Segment Start: Excerpted text

Thursday, October 14, 2010
"A Spiritual and Working Church"
Before I say goodbye to the collection of Samuel Longfellow's sermons that has given me much food for thought over the past two weeks, I wanted to pick out one more sermon in which he described the church that he hoped to build in Brooklyn. The date is October 30, 1853, the day he officially "assumed the pastorate" in the words of his editor. The topic for the day was his vision of the church, how it should function, and what its role should be in the rapidly growing city they were a part of.
Like many sermons of its era, it is one with a clear structure. It was meant to convey fairly complicated and important concepts to his listeners and to do it efficiently by the standards of the time. It is short on stories and humor, but it still reads well and it isn't all that hard to imagine it being spoken. He begins by reminding us that the word "church" "implies some common idea or purpose. It represents something more than a mere aggregate of persons such as individual and separate errands may bring together at any hour in the crowded streets of a city...we limit, however, the word church to that unity whose central idea is a religious one--the idea of God." he goes on to list a variety of "churches". There are Jews, Muslims, Hindus and Christians at least, and he leaves room for others as well. Not too bad for the 19th Century pastor (though he really does use the term "church" for each of them, which was rather jarring to my modern ears).

Segment End: Excerpted text
Segment Start: Recorded information

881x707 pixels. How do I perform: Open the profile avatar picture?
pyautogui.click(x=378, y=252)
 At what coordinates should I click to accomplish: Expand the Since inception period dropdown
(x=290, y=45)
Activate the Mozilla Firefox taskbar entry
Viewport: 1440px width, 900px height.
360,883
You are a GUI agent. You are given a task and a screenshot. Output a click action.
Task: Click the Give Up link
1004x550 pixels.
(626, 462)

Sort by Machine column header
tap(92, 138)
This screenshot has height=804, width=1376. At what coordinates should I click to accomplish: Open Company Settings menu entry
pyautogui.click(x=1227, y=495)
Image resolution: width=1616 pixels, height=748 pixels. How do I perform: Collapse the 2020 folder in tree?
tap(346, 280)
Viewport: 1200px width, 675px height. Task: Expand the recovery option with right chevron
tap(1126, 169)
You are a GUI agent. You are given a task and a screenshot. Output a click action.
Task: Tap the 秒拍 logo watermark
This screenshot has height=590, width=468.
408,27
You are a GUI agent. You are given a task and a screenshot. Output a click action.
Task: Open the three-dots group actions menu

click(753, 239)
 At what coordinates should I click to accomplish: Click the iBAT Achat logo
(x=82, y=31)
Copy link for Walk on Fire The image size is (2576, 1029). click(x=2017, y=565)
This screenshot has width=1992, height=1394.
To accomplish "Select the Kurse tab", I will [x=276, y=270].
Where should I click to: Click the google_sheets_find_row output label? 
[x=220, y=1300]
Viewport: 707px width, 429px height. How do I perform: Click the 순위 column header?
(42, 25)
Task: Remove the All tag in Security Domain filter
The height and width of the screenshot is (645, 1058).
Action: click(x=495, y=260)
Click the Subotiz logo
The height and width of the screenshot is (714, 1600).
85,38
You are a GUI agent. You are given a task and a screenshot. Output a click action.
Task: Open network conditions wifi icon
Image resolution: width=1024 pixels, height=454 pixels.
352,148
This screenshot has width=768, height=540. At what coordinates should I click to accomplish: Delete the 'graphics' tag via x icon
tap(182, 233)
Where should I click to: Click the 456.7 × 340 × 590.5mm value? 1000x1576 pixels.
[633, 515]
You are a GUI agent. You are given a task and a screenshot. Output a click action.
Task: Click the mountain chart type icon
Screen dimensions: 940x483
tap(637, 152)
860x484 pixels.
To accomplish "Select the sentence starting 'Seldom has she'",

Segment End: Recorded information

• **List of tasks**:
(A) Answer these questions about the post on Samuel Longfellow's church sermon:
(i) On what date did Longfellow officially assume the pastorate?
(ii) In which city did he hope to build his church?
(iii) Which groups does he name as "churches"?
(B) Write the next part of the post on Samuel Longfellow's church sermon, starting from the point where it stops.

• **List of answers**:
(A)
(i) He officially assumed the pastorate on October 30, 1853.
(ii) He hoped to build his church in Brooklyn.
(iii) He names Jews, Muslims, Hindus and Christians.

(B)
Then, after waxing poetic for a while about the virtues of faith communities, he gets down to his first set of "three points" (preachers know what I mean) by defining church as "a society of men and women and children, associated by a religious spirit, and for religious work". The first word he picks out of his definition is the word "religious". "A church must justify its existence by this, that it holds as its special thought--not its exclusive possession, but its special thought--the idea of God." Today we might argue about what his (or our) definition of that "special thought" might be. After all, there are plenty of devoted church-goers in my congregation and not all of them are sure what they think or believe about God. However, the idea if God is an obvious--if sometimes ambiguous--one.
He then also chooses to emphasize the word "spirit". There are many folks who like to say that they are "spiritual but not religious". For Longfellow, however, the term is rooted deeply in the life of faith communities. In fact, in the liberal church the religious spirit is essential as these bonds may tie us more closely than the those of belief. "I do not deny that similarity of opinion is a bond of union. We are drawn to those who think like ourselves. But it is not the strongest or deepest bond. It is easily overridden by spiritual sympathy, or annulled by the want of that." There are few ministers who have served for any period of time that could disagree with this. Many, many congregations come together over shared ideas, but if the the connections between individuals aren't also felt then there is no real community. Some congregations find this spirit quickly. For some it takes longer. It also ebbs and flows. When the spirit is lost (or at least not present) the congregation is dead--whether they continue to meet or not--and something else must rise to replace it.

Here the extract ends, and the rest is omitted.